**DATA TO USE**
□ □ □
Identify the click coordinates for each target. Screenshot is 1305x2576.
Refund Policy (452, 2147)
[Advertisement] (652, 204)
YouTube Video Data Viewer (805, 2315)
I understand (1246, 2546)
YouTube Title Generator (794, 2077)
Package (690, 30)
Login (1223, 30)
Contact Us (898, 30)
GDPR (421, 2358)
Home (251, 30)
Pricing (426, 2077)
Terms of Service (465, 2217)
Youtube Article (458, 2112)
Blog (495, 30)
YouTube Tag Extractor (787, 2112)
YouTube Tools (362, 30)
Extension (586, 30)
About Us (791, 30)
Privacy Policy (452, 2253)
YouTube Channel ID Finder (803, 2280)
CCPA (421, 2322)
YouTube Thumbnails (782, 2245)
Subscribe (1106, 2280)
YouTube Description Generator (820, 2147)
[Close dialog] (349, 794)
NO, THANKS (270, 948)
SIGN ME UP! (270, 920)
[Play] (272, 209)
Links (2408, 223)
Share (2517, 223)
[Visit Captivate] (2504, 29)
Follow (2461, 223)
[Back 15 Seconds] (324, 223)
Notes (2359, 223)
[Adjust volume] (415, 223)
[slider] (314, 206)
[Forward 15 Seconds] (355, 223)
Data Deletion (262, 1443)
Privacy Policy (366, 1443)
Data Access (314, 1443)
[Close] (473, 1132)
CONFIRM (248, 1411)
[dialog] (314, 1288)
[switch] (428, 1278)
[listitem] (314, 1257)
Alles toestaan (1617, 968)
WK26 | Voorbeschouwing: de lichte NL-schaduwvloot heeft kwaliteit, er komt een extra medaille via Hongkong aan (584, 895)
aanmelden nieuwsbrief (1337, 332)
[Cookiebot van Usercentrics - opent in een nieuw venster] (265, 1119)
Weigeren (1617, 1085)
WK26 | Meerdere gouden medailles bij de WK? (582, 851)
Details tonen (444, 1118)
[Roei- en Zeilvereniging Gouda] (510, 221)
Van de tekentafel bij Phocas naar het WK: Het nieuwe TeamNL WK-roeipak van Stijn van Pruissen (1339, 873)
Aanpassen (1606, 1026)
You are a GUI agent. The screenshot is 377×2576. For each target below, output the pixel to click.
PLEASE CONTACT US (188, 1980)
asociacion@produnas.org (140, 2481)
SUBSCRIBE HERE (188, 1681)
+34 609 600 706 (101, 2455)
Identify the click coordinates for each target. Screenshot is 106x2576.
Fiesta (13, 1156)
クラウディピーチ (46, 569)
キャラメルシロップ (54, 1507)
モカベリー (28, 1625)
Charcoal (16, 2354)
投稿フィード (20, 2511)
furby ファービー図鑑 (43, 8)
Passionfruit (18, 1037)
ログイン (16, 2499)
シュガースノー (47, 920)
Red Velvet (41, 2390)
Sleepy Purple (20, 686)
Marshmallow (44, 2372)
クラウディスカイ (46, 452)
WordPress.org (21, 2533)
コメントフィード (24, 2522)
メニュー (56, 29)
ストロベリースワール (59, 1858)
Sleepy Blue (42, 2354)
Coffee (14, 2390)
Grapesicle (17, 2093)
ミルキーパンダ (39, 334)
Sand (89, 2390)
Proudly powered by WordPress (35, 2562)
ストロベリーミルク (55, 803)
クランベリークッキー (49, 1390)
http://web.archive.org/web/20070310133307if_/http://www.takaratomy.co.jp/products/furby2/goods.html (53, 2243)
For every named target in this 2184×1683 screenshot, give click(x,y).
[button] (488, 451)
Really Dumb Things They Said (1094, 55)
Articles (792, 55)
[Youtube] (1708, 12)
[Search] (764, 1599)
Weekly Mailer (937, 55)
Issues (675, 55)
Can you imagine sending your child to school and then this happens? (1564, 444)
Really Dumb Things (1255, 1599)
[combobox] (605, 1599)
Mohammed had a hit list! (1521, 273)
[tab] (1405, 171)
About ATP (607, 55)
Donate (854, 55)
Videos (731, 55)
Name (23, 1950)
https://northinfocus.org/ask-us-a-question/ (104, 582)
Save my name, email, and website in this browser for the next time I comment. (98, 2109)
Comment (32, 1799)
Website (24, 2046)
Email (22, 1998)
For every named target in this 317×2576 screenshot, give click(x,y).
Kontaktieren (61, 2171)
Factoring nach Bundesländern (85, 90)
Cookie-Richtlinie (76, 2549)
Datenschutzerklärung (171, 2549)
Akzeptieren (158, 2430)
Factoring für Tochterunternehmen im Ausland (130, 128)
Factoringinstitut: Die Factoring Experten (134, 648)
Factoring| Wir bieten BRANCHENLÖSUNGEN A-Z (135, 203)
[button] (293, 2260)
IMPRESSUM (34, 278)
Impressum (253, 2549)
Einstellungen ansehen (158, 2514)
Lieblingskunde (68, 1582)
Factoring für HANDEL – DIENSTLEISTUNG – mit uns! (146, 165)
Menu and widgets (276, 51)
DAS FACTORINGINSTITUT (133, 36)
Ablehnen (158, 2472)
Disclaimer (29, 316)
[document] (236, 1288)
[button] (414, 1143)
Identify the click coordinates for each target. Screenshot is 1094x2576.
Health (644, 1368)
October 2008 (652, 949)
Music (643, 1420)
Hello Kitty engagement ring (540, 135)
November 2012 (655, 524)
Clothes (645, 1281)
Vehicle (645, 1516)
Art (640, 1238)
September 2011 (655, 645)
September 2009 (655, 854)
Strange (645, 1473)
□ □ □
Your task is to retype the data exactly, with no line missing.

**ANSWER BELOW**
Identify the click coordinates for each target. Screenshot is 1305x2576.
Refund Policy (452, 2147)
[Advertisement] (652, 204)
YouTube Video Data Viewer (805, 2315)
I understand (1246, 2546)
YouTube Title Generator (794, 2077)
Package (690, 30)
Login (1223, 30)
Contact Us (898, 30)
GDPR (421, 2358)
Home (251, 30)
Pricing (426, 2077)
Terms of Service (465, 2217)
Youtube Article (458, 2112)
Blog (495, 30)
YouTube Tag Extractor (787, 2112)
YouTube Tools (362, 30)
Extension (586, 30)
About Us (791, 30)
Privacy Policy (452, 2253)
YouTube Channel ID Finder (803, 2280)
CCPA (421, 2322)
YouTube Thumbnails (782, 2245)
Subscribe (1106, 2280)
YouTube Description Generator (820, 2147)
[Close dialog] (349, 794)
NO, THANKS (270, 948)
SIGN ME UP! (270, 920)
[Play] (272, 209)
Links (2408, 223)
Share (2517, 223)
[Visit Captivate] (2504, 29)
Follow (2461, 223)
[Back 15 Seconds] (324, 223)
Notes (2359, 223)
[Adjust volume] (415, 223)
[slider] (314, 206)
[Forward 15 Seconds] (355, 223)
Data Deletion (262, 1443)
Privacy Policy (366, 1443)
Data Access (314, 1443)
[Close] (473, 1132)
CONFIRM (248, 1411)
[dialog] (314, 1288)
[switch] (428, 1278)
[listitem] (314, 1257)
Alles toestaan (1617, 968)
WK26 | Voorbeschouwing: de lichte NL-schaduwvloot heeft kwaliteit, er komt een extra medaille via Hongkong aan (584, 895)
aanmelden nieuwsbrief (1337, 332)
[Cookiebot van Usercentrics - opent in een nieuw venster] (265, 1119)
Weigeren (1617, 1085)
WK26 | Meerdere gouden medailles bij de WK? (582, 851)
Details tonen (444, 1118)
[Roei- en Zeilvereniging Gouda] (510, 221)
Van de tekentafel bij Phocas naar het WK: Het nieuwe TeamNL WK-roeipak van Stijn van Pruissen (1339, 873)
Aanpassen (1606, 1026)
You are a GUI agent. The screenshot is 377×2576. For each target below, output the pixel to click.
PLEASE CONTACT US (188, 1980)
asociacion@produnas.org (140, 2481)
SUBSCRIBE HERE (188, 1681)
+34 609 600 706 (101, 2455)
Identify the click coordinates for each target. Screenshot is 106x2576.
Fiesta (13, 1156)
クラウディピーチ (46, 569)
キャラメルシロップ (54, 1507)
モカベリー (28, 1625)
Charcoal (16, 2354)
投稿フィード (20, 2511)
furby ファービー図鑑 (43, 8)
Passionfruit (18, 1037)
ログイン (16, 2499)
シュガースノー (47, 920)
Red Velvet (41, 2390)
Sleepy Purple (20, 686)
Marshmallow (44, 2372)
クラウディスカイ (46, 452)
WordPress.org (21, 2533)
コメントフィード (24, 2522)
メニュー (56, 29)
ストロベリースワール (59, 1858)
Sleepy Blue (42, 2354)
Coffee (14, 2390)
Grapesicle (17, 2093)
ミルキーパンダ (39, 334)
Sand (89, 2390)
Proudly powered by WordPress (35, 2562)
ストロベリーミルク (55, 803)
クランベリークッキー (49, 1390)
http://web.archive.org/web/20070310133307if_/http://www.takaratomy.co.jp/products/furby2/goods.html (53, 2243)
For every named target in this 2184×1683 screenshot, give click(x,y).
[button] (488, 451)
Really Dumb Things They Said (1094, 55)
Articles (792, 55)
[Youtube] (1708, 12)
[Search] (764, 1599)
Weekly Mailer (937, 55)
Issues (675, 55)
Can you imagine sending your child to school and then this happens? (1564, 444)
Really Dumb Things (1255, 1599)
[combobox] (605, 1599)
Mohammed had a hit list! (1521, 273)
[tab] (1405, 171)
About ATP (607, 55)
Donate (854, 55)
Videos (731, 55)
Name (23, 1950)
https://northinfocus.org/ask-us-a-question/ (104, 582)
Save my name, email, and website in this browser for the next time I comment. (98, 2109)
Comment (32, 1799)
Website (24, 2046)
Email (22, 1998)
For every named target in this 317×2576 screenshot, give click(x,y).
Kontaktieren (61, 2171)
Factoring nach Bundesländern (85, 90)
Cookie-Richtlinie (76, 2549)
Datenschutzerklärung (171, 2549)
Akzeptieren (158, 2430)
Factoring für Tochterunternehmen im Ausland (130, 128)
Factoringinstitut: Die Factoring Experten (134, 648)
Factoring| Wir bieten BRANCHENLÖSUNGEN A-Z (135, 203)
[button] (293, 2260)
IMPRESSUM (34, 278)
Impressum (253, 2549)
Einstellungen ansehen (158, 2514)
Lieblingskunde (68, 1582)
Factoring für HANDEL – DIENSTLEISTUNG – mit uns! (146, 165)
Menu and widgets (276, 51)
DAS FACTORINGINSTITUT (133, 36)
Ablehnen (158, 2472)
Disclaimer (29, 316)
[document] (236, 1288)
[button] (414, 1143)
Identify the click coordinates for each target. Screenshot is 1094x2576.
Health (644, 1368)
October 2008 (652, 949)
Music (643, 1420)
Hello Kitty engagement ring (540, 135)
November 2012 (655, 524)
Clothes (645, 1281)
Vehicle (645, 1516)
Art (640, 1238)
September 2011 (655, 645)
September 2009 (655, 854)
Strange (645, 1473)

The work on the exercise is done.